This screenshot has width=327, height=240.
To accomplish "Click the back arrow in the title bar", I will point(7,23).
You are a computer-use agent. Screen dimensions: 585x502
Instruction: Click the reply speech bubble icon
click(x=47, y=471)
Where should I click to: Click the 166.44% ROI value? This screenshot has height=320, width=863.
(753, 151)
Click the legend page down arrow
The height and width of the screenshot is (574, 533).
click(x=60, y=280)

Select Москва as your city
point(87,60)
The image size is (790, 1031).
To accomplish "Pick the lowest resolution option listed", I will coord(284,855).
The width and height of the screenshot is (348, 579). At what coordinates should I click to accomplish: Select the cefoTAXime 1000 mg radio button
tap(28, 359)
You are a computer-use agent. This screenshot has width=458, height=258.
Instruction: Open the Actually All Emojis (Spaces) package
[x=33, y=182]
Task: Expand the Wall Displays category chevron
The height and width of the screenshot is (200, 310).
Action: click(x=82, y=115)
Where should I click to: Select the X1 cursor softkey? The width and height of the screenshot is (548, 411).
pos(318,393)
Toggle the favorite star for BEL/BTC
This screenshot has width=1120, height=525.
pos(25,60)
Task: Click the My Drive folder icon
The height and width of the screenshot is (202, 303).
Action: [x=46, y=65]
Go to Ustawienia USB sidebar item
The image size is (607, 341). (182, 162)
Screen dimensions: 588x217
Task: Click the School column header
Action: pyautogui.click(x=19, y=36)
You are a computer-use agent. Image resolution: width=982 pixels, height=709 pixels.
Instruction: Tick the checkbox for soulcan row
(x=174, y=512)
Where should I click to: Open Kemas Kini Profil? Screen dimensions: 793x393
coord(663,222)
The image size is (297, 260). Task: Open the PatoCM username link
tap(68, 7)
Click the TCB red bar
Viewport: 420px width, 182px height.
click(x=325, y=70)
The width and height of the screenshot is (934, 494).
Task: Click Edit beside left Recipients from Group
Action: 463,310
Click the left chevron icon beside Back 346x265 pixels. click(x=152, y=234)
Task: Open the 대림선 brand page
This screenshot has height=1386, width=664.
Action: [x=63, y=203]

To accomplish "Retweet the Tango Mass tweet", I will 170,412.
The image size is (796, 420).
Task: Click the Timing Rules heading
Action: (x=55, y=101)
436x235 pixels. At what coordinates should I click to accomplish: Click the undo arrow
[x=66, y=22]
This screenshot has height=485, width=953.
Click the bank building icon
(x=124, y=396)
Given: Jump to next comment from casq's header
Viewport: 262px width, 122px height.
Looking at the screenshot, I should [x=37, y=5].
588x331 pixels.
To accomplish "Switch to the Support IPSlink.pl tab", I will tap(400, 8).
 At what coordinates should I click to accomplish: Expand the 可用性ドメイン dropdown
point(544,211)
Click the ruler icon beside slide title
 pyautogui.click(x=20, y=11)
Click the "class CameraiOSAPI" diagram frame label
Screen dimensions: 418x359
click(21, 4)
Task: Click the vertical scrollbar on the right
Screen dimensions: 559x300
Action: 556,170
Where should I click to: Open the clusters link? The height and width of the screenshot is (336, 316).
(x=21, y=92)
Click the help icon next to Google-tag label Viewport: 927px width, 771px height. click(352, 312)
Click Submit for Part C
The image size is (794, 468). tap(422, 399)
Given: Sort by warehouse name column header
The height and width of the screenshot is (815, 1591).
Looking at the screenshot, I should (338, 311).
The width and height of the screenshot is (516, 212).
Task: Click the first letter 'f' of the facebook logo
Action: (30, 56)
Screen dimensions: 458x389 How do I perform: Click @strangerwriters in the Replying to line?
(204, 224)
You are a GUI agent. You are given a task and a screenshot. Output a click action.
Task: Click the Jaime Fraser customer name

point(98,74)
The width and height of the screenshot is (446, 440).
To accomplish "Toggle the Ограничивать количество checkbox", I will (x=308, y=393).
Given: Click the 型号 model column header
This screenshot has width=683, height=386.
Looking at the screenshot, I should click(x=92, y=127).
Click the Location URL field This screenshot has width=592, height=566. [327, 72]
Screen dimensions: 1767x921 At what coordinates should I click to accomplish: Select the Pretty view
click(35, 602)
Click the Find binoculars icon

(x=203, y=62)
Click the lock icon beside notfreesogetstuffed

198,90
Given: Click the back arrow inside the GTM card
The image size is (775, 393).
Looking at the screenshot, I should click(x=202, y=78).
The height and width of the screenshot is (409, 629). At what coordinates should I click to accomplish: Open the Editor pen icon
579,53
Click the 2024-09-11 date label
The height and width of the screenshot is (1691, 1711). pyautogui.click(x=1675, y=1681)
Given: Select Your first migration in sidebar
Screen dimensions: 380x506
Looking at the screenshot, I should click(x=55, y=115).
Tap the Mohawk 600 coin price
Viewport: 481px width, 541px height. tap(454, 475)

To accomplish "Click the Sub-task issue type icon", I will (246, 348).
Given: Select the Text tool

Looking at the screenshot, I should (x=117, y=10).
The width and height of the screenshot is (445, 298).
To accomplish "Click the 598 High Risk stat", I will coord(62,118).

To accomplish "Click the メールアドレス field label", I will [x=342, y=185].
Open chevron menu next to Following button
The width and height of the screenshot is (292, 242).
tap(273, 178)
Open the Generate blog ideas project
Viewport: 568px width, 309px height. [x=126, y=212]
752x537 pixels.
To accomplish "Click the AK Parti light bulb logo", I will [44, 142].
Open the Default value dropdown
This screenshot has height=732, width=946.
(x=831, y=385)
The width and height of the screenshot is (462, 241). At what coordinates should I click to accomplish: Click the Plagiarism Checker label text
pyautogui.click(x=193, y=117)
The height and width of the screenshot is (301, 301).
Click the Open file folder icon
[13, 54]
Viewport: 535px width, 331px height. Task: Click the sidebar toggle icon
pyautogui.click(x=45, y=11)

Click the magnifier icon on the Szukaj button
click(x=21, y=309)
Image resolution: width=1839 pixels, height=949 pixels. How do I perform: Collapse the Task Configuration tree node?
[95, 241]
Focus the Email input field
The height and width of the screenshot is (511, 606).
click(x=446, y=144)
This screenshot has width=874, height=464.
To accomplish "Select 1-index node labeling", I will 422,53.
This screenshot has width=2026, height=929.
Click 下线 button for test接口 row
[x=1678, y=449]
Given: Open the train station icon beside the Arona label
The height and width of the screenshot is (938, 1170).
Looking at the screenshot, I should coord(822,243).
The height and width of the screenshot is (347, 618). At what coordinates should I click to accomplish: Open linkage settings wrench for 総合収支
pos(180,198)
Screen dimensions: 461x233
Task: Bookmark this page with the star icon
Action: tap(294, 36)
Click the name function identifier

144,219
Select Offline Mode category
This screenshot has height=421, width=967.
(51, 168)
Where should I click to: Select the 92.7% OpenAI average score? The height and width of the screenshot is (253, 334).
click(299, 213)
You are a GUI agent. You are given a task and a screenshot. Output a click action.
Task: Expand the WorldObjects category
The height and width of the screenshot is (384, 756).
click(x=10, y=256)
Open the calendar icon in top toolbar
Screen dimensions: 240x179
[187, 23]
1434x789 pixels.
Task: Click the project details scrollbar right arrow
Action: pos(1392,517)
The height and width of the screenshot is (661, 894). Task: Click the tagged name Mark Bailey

DIRECTIONS: Please rewrite all of the material above as a numbered list, leaving out the blank lines.

OUTPUT OF THE EXERCISE:
1. This screenshot has width=327, height=240.
2. To accomplish "Click the back arrow in the title bar", I will point(7,23).
3. You are a computer-use agent. Screen dimensions: 585x502
4. Instruction: Click the reply speech bubble icon
5. click(x=47, y=471)
6. Where should I click to: Click the 166.44% ROI value? This screenshot has height=320, width=863.
7. (753, 151)
8. Click the legend page down arrow
9. The height and width of the screenshot is (574, 533).
10. click(x=60, y=280)
11. Select Москва as your city
12. point(87,60)
13. The image size is (790, 1031).
14. To accomplish "Pick the lowest resolution option listed", I will coord(284,855).
15. The width and height of the screenshot is (348, 579). At what coordinates should I click to accomplish: Select the cefoTAXime 1000 mg radio button
16. tap(28, 359)
17. You are a computer-use agent. This screenshot has width=458, height=258.
18. Instruction: Open the Actually All Emojis (Spaces) package
19. [x=33, y=182]
20. Task: Expand the Wall Displays category chevron
21. The height and width of the screenshot is (200, 310).
22. Action: click(x=82, y=115)
23. Where should I click to: Select the X1 cursor softkey? The width and height of the screenshot is (548, 411).
24. pos(318,393)
25. Toggle the favorite star for BEL/BTC
26. This screenshot has width=1120, height=525.
27. pos(25,60)
28. Task: Click the My Drive folder icon
29. The height and width of the screenshot is (202, 303).
30. Action: [x=46, y=65]
31. Go to Ustawienia USB sidebar item
32. The image size is (607, 341). (182, 162)
33. Screen dimensions: 588x217
34. Task: Click the School column header
35. Action: pyautogui.click(x=19, y=36)
36. You are a computer-use agent. Image resolution: width=982 pixels, height=709 pixels.
37. Instruction: Tick the checkbox for soulcan row
38. (x=174, y=512)
39. Where should I click to: Open Kemas Kini Profil? Screen dimensions: 793x393
40. coord(663,222)
41. The image size is (297, 260). Task: Open the PatoCM username link
42. tap(68, 7)
43. Click the TCB red bar
44. Viewport: 420px width, 182px height.
45. click(x=325, y=70)
46. The width and height of the screenshot is (934, 494).
47. Task: Click Edit beside left Recipients from Group
48. Action: 463,310
49. Click the left chevron icon beside Back 346x265 pixels. click(x=152, y=234)
50. Task: Open the 대림선 brand page
51. This screenshot has height=1386, width=664.
52. Action: [x=63, y=203]
53. To accomplish "Retweet the Tango Mass tweet", I will 170,412.
54. The image size is (796, 420).
55. Task: Click the Timing Rules heading
56. Action: (x=55, y=101)
57. 436x235 pixels. At what coordinates should I click to accomplish: Click the undo arrow
58. [x=66, y=22]
59. This screenshot has height=485, width=953.
60. Click the bank building icon
61. (x=124, y=396)
62. Given: Jump to next comment from casq's header
63. Viewport: 262px width, 122px height.
64. Looking at the screenshot, I should [x=37, y=5].
65. 588x331 pixels.
66. To accomplish "Switch to the Support IPSlink.pl tab", I will tap(400, 8).
67.  At what coordinates should I click to accomplish: Expand the 可用性ドメイン dropdown
68. point(544,211)
69. Click the ruler icon beside slide title
70.  pyautogui.click(x=20, y=11)
71. Click the "class CameraiOSAPI" diagram frame label
72. Screen dimensions: 418x359
73. click(21, 4)
74. Task: Click the vertical scrollbar on the right
75. Screen dimensions: 559x300
76. Action: 556,170
77. Where should I click to: Open the clusters link? The height and width of the screenshot is (336, 316).
78. (x=21, y=92)
79. Click the help icon next to Google-tag label Viewport: 927px width, 771px height. click(352, 312)
80. Click Submit for Part C
81. The image size is (794, 468). tap(422, 399)
82. Given: Sort by warehouse name column header
83. The height and width of the screenshot is (815, 1591).
84. Looking at the screenshot, I should (338, 311).
85. The width and height of the screenshot is (516, 212).
86. Task: Click the first letter 'f' of the facebook logo
87. Action: (30, 56)
88. Screen dimensions: 458x389 How do I perform: Click @strangerwriters in the Replying to line?
89. (204, 224)
90. You are a GUI agent. You are given a task and a screenshot. Output a click action.
91. Task: Click the Jaime Fraser customer name
92. point(98,74)
93. The width and height of the screenshot is (446, 440).
94. To accomplish "Toggle the Ограничивать количество checkbox", I will (x=308, y=393).
95. Given: Click the 型号 model column header
96. This screenshot has width=683, height=386.
97. Looking at the screenshot, I should click(x=92, y=127).
98. Click the Location URL field This screenshot has width=592, height=566. [327, 72]
99. Screen dimensions: 1767x921 At what coordinates should I click to accomplish: Select the Pretty view
100. click(35, 602)
101. Click the Find binoculars icon
102. (x=203, y=62)
103. Click the lock icon beside notfreesogetstuffed
104. 198,90
105. Given: Click the back arrow inside the GTM card
106. The image size is (775, 393).
107. Looking at the screenshot, I should click(x=202, y=78).
108. The height and width of the screenshot is (409, 629). At what coordinates should I click to accomplish: Open the Editor pen icon
109. 579,53
110. Click the 2024-09-11 date label
111. The height and width of the screenshot is (1691, 1711). pyautogui.click(x=1675, y=1681)
112. Given: Select Your first migration in sidebar
113. Screen dimensions: 380x506
114. Looking at the screenshot, I should click(x=55, y=115).
115. Tap the Mohawk 600 coin price
116. Viewport: 481px width, 541px height. tap(454, 475)
117. To accomplish "Click the Sub-task issue type icon", I will (246, 348).
118. Given: Select the Text tool
119. Looking at the screenshot, I should (x=117, y=10).
120. The width and height of the screenshot is (445, 298).
121. To accomplish "Click the 598 High Risk stat", I will coord(62,118).
122. To accomplish "Click the メールアドレス field label", I will [x=342, y=185].
123. Open chevron menu next to Following button
124. The width and height of the screenshot is (292, 242).
125. tap(273, 178)
126. Open the Generate blog ideas project
127. Viewport: 568px width, 309px height. [x=126, y=212]
128. 752x537 pixels.
129. To accomplish "Click the AK Parti light bulb logo", I will [44, 142].
130. Open the Default value dropdown
131. This screenshot has height=732, width=946.
132. (x=831, y=385)
133. The width and height of the screenshot is (462, 241). At what coordinates should I click to accomplish: Click the Plagiarism Checker label text
134. pyautogui.click(x=193, y=117)
135. The height and width of the screenshot is (301, 301).
136. Click the Open file folder icon
137. [13, 54]
138. Viewport: 535px width, 331px height. Task: Click the sidebar toggle icon
139. pyautogui.click(x=45, y=11)
140. Click the magnifier icon on the Szukaj button
141. click(x=21, y=309)
142. Image resolution: width=1839 pixels, height=949 pixels. How do I perform: Collapse the Task Configuration tree node?
143. [95, 241]
144. Focus the Email input field
145. The height and width of the screenshot is (511, 606).
146. click(x=446, y=144)
147. This screenshot has width=874, height=464.
148. To accomplish "Select 1-index node labeling", I will 422,53.
149. This screenshot has width=2026, height=929.
150. Click 下线 button for test接口 row
151. [x=1678, y=449]
152. Given: Open the train station icon beside the Arona label
153. The height and width of the screenshot is (938, 1170).
154. Looking at the screenshot, I should coord(822,243).
155. The height and width of the screenshot is (347, 618). At what coordinates should I click to accomplish: Open linkage settings wrench for 総合収支
156. pos(180,198)
157. Screen dimensions: 461x233
158. Task: Bookmark this page with the star icon
159. Action: tap(294, 36)
160. Click the name function identifier
161. 144,219
162. Select Offline Mode category
163. This screenshot has height=421, width=967.
164. (51, 168)
165. Where should I click to: Select the 92.7% OpenAI average score? The height and width of the screenshot is (253, 334).
166. click(299, 213)
167. You are a GUI agent. You are given a task and a screenshot. Output a click action.
168. Task: Expand the WorldObjects category
169. The height and width of the screenshot is (384, 756).
170. click(x=10, y=256)
171. Open the calendar icon in top toolbar
172. Screen dimensions: 240x179
173. [187, 23]
174. 1434x789 pixels.
175. Task: Click the project details scrollbar right arrow
176. Action: pos(1392,517)
177. The height and width of the screenshot is (661, 894). Task: Click the tagged name Mark Bailey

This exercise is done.